**Material provided**:
★ ★ ★ ★ ★ ★ ★
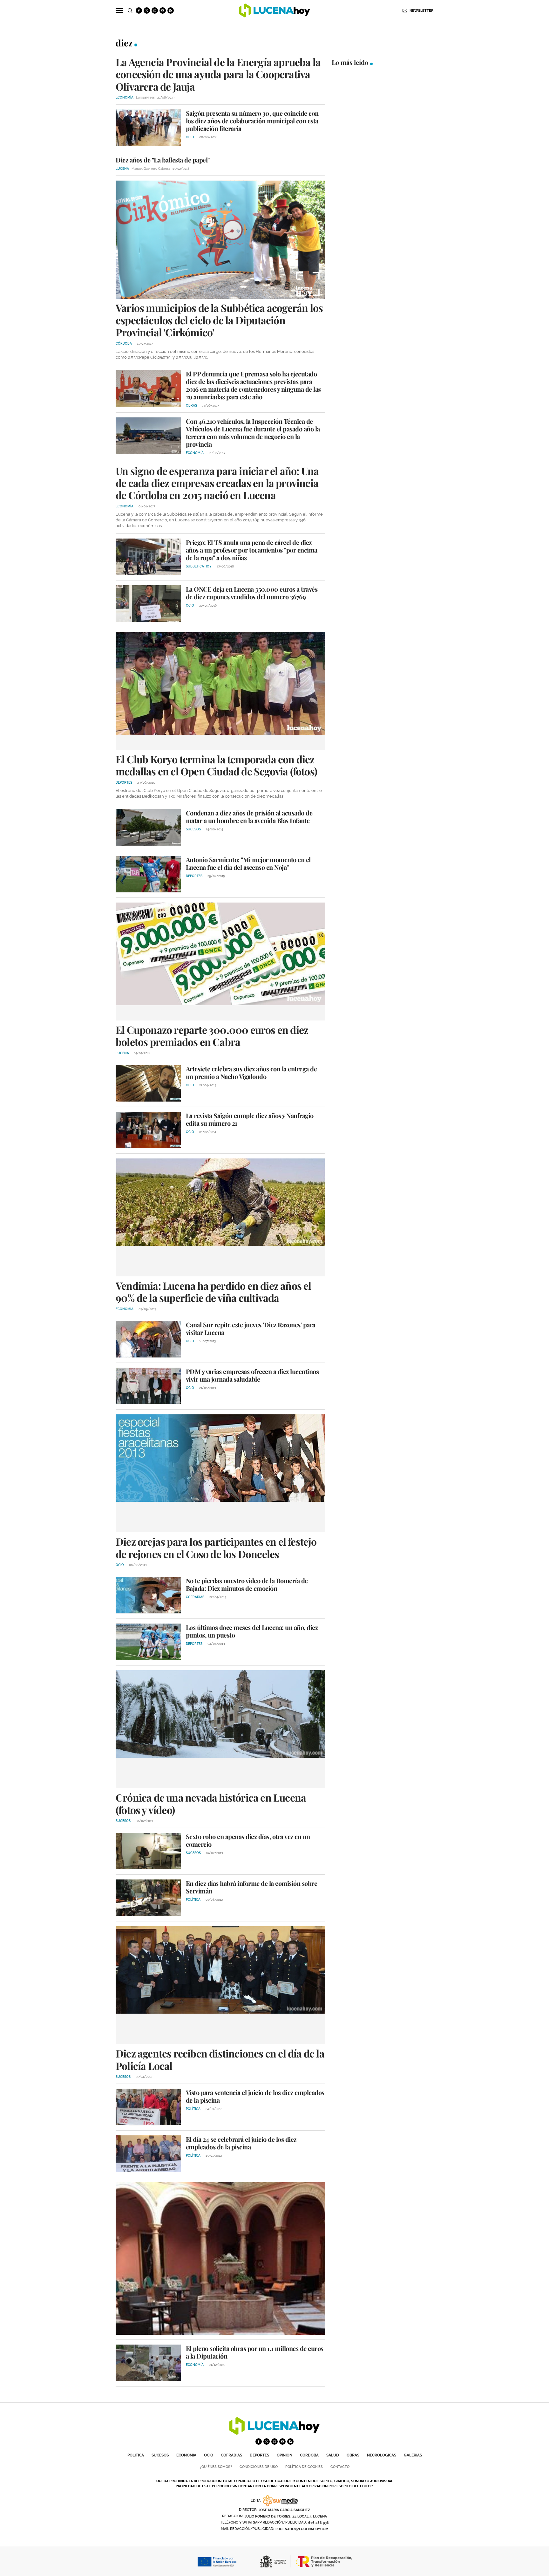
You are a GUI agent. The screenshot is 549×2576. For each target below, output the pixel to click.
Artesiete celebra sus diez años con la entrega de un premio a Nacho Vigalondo (251, 1072)
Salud (332, 2455)
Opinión (284, 2455)
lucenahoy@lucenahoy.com (302, 2529)
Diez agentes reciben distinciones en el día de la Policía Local (220, 2059)
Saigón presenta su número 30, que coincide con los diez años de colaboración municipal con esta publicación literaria (252, 121)
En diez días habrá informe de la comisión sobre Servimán (251, 1887)
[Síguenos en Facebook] (139, 10)
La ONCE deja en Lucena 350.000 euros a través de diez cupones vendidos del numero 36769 (252, 593)
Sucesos (160, 2455)
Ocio (208, 2455)
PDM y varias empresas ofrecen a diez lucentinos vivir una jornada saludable (252, 1375)
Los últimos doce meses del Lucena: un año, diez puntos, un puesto (252, 1631)
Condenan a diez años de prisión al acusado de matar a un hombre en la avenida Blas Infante (249, 816)
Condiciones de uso (259, 2467)
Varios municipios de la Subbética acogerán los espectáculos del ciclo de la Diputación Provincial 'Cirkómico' (219, 320)
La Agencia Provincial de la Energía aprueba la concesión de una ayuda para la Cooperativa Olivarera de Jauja (218, 74)
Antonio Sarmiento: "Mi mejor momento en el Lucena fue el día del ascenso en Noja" (248, 863)
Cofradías (231, 2455)
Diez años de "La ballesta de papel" (163, 159)
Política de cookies (304, 2467)
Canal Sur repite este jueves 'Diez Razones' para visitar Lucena (250, 1328)
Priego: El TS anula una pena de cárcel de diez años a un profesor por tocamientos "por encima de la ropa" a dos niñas (251, 550)
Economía (186, 2455)
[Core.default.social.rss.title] (170, 10)
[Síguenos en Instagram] (155, 10)
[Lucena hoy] (274, 2433)
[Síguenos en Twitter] (147, 10)
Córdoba (309, 2455)
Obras (353, 2455)
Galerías (413, 2455)
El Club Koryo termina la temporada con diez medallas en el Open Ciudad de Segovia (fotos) (216, 765)
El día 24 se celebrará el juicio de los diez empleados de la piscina (241, 2143)
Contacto (339, 2467)
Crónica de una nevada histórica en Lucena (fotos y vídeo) (211, 1803)
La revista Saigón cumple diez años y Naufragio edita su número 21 (250, 1119)
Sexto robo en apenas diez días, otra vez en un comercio (248, 1840)
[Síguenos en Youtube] (162, 10)
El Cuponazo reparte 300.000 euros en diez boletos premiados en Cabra (212, 1035)
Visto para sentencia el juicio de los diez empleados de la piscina (255, 2096)
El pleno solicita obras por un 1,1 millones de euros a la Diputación (254, 2352)
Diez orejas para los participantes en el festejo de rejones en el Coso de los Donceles (216, 1547)
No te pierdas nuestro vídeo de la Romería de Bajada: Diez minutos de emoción (247, 1584)
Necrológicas (381, 2455)
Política (135, 2455)
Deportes (259, 2455)
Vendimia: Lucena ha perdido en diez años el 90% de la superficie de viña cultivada (213, 1291)
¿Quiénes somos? (216, 2467)
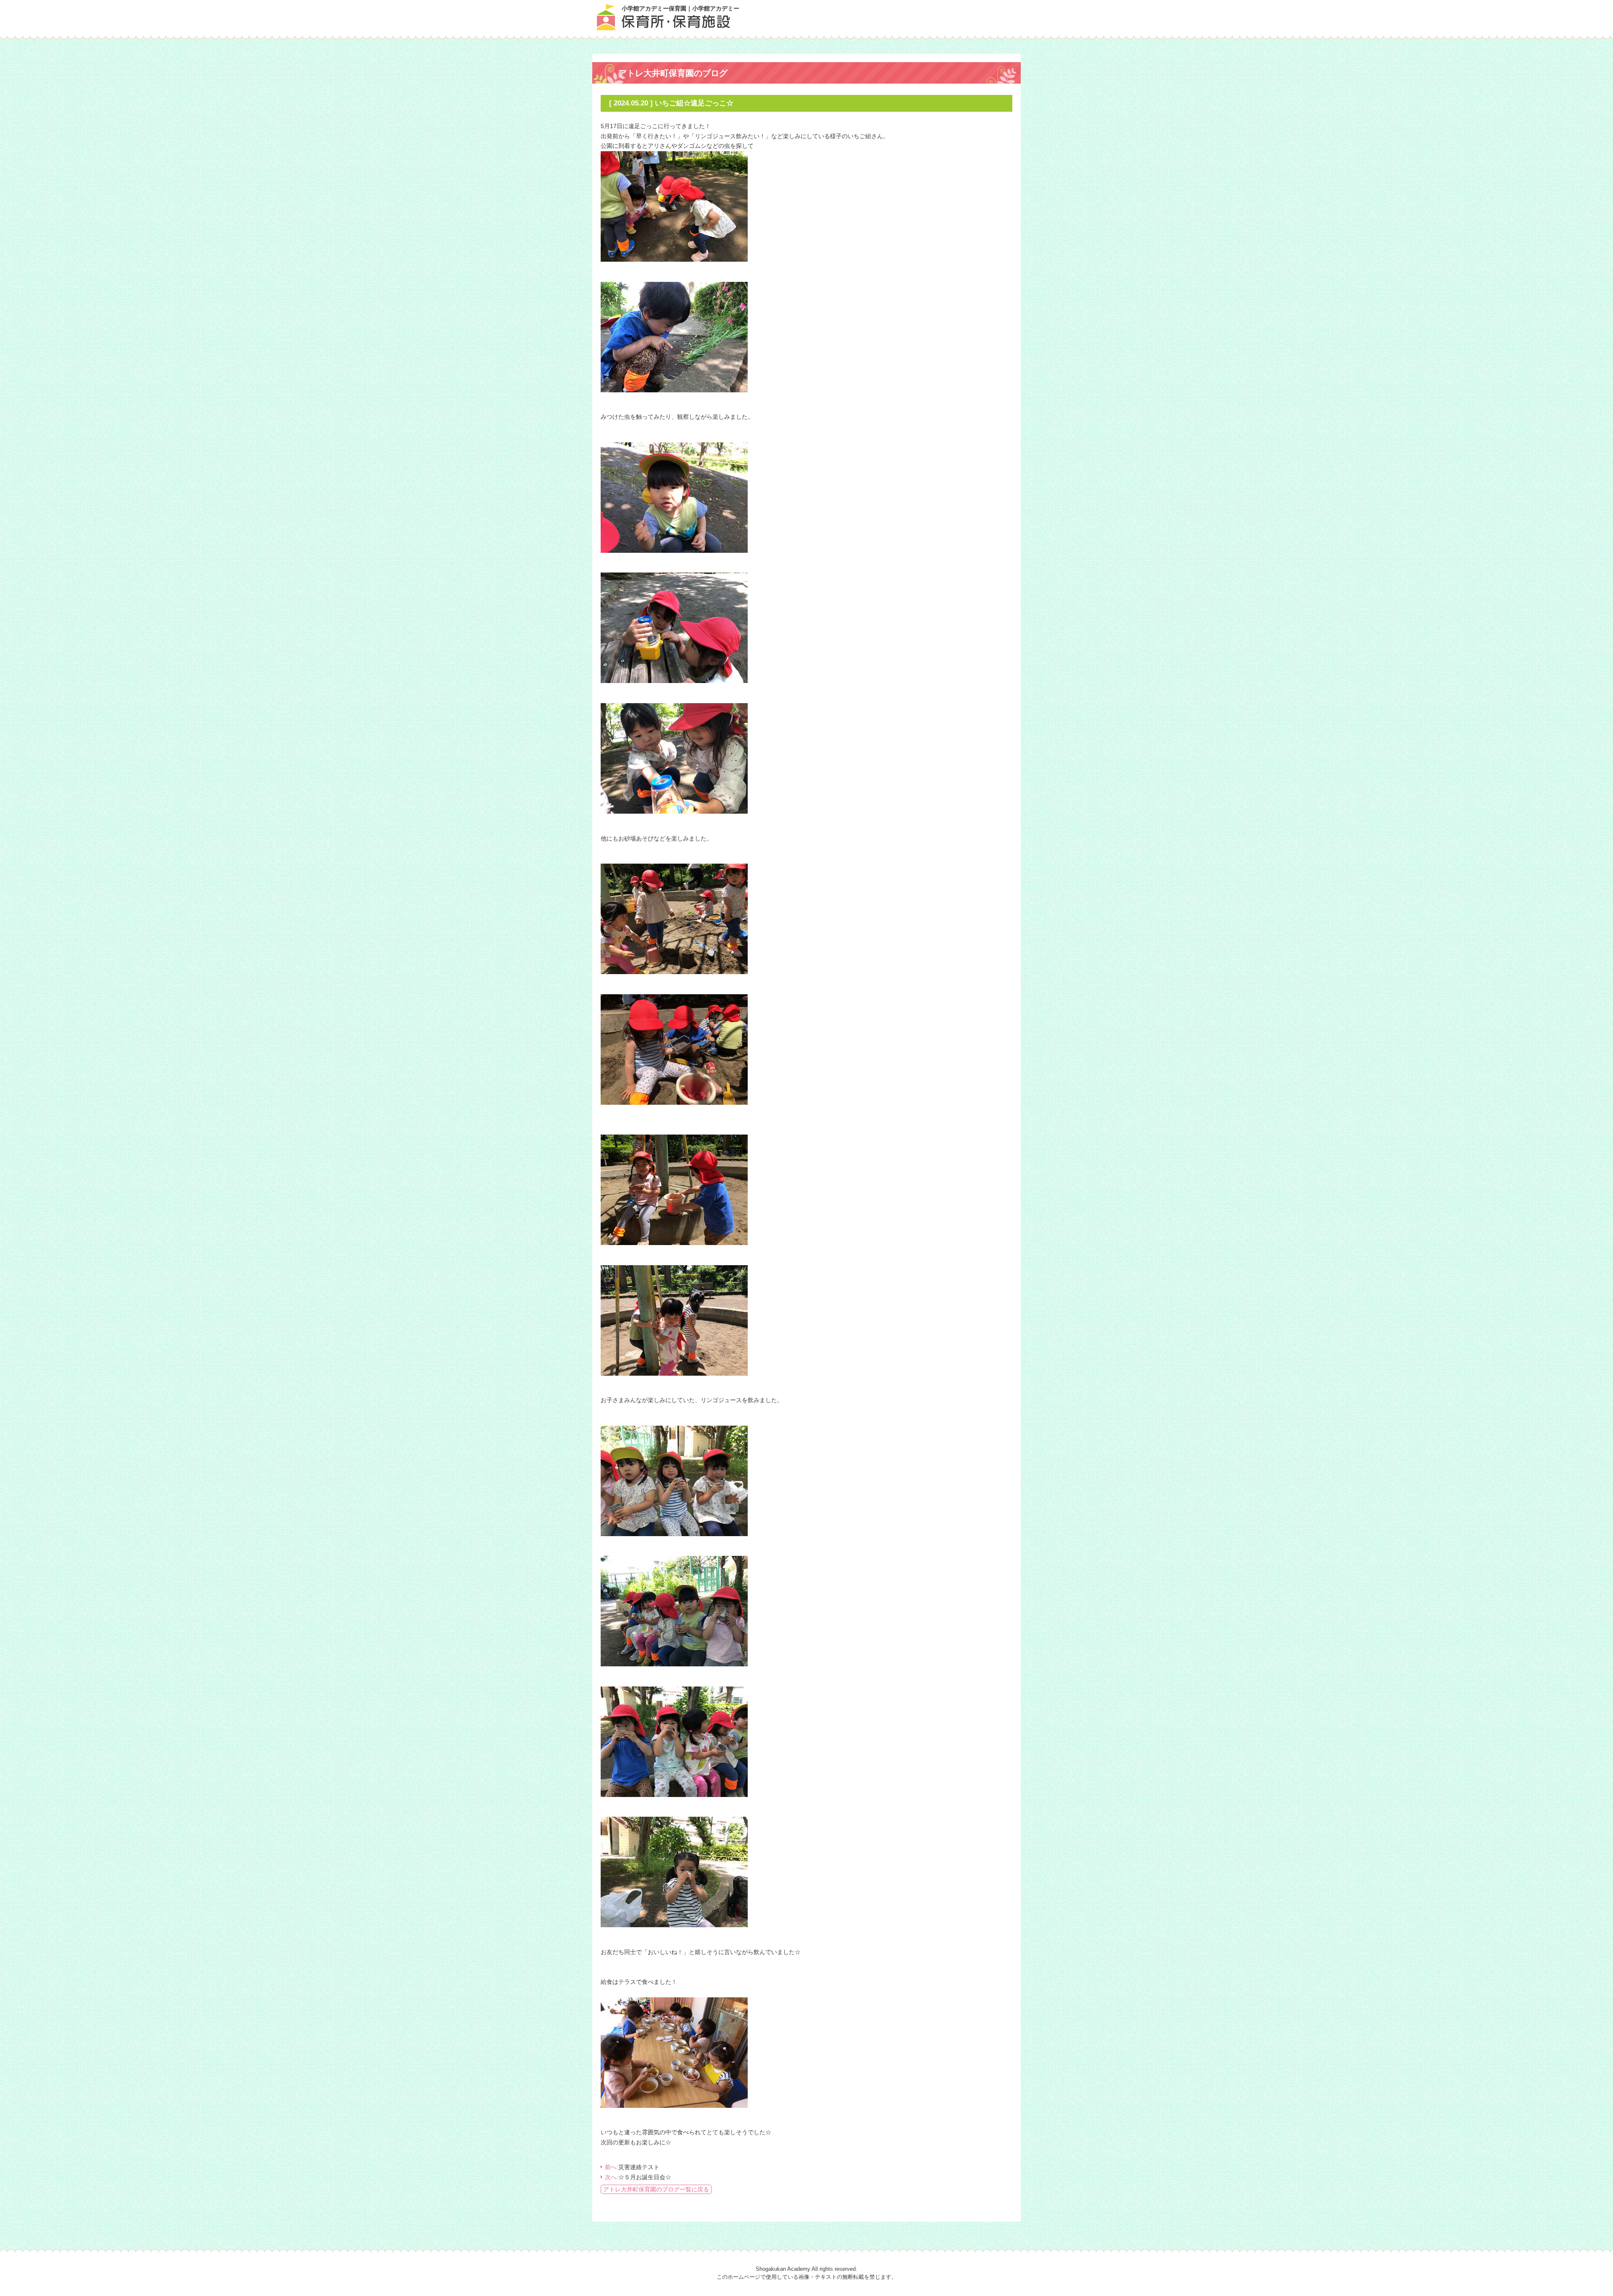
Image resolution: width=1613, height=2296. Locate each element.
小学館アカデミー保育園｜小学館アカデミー (680, 8)
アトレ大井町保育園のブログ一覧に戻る (656, 2189)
★ ★ ★ ★ ★ ★ ★
**Task prompt**: Write out the whole listing exactly, with no pictures.

**Output of the exercise**:
You are a GUI agent. The screenshot is 549×2576. For each target below, output the pixel to click.
Artesiete celebra sus diez años con la entrega de un premio a Nacho Vigalondo (251, 1072)
Salud (332, 2455)
Opinión (284, 2455)
lucenahoy@lucenahoy.com (302, 2529)
Diez agentes reciben distinciones en el día de la Policía Local (220, 2059)
Saigón presenta su número 30, que coincide con los diez años de colaboración municipal con esta publicación literaria (252, 121)
En diez días habrá informe de la comisión sobre Servimán (251, 1887)
[Síguenos en Facebook] (139, 10)
La ONCE deja en Lucena 350.000 euros a través de diez cupones vendidos del numero 36769 (252, 593)
Sucesos (160, 2455)
Ocio (208, 2455)
PDM y varias empresas ofrecen a diez lucentinos vivir una jornada saludable (252, 1375)
Los últimos doce meses del Lucena: un año, diez puntos, un puesto (252, 1631)
Condenan a diez años de prisión al acusado de matar a un hombre en la avenida Blas Infante (249, 816)
Condiciones de uso (259, 2467)
Varios municipios de la Subbética acogerán los espectáculos del ciclo de la Diputación Provincial 'Cirkómico' (219, 320)
La Agencia Provincial de la Energía aprueba la concesión de una ayuda para la Cooperativa Olivarera de Jauja (218, 74)
Antonio Sarmiento: "Mi mejor momento en el Lucena fue el día del ascenso en Noja" (248, 863)
Cofradías (231, 2455)
Diez años de "La ballesta de papel" (163, 159)
Política de cookies (304, 2467)
Canal Sur repite este jueves 'Diez Razones' para visitar Lucena (250, 1328)
Priego: El TS anula una pena de cárcel de diez años a un profesor por tocamientos "por encima de la ropa" a dos niñas (251, 550)
Economía (186, 2455)
[Core.default.social.rss.title] (170, 10)
[Síguenos en Instagram] (155, 10)
[Lucena hoy] (274, 2433)
[Síguenos en Twitter] (147, 10)
Córdoba (309, 2455)
Obras (353, 2455)
Galerías (413, 2455)
El Club Koryo termina la temporada con diez medallas en el Open Ciudad de Segovia (fotos) (216, 765)
El día 24 se celebrará el juicio de los diez empleados de la piscina (241, 2143)
Contacto (339, 2467)
Crónica de una nevada histórica en Lucena (fotos y vídeo) (211, 1803)
La revista Saigón cumple diez años y Naufragio edita su número 21 (250, 1119)
Sexto robo en apenas diez días, otra vez en un comercio (248, 1840)
[Síguenos en Youtube] (162, 10)
El Cuponazo reparte 300.000 euros en diez boletos premiados en Cabra (212, 1035)
Visto para sentencia el juicio de los diez empleados de la piscina (255, 2096)
El pleno solicita obras por un 1,1 millones de euros a la Diputación (254, 2352)
Diez orejas para los participantes en el festejo de rejones en el Coso de los Donceles (216, 1547)
No te pierdas nuestro vídeo de la Romería de Bajada: Diez minutos de emoción (247, 1584)
Necrológicas (381, 2455)
Política (135, 2455)
Deportes (259, 2455)
Vendimia: Lucena ha perdido en diez años el 90% de la superficie de viña cultivada (213, 1291)
¿Quiénes somos? (216, 2467)
Image resolution: width=1613, height=2296. Locate each element.
小学館アカデミー保育園｜小学館アカデミー (680, 8)
アトレ大井町保育園のブログ一覧に戻る (656, 2189)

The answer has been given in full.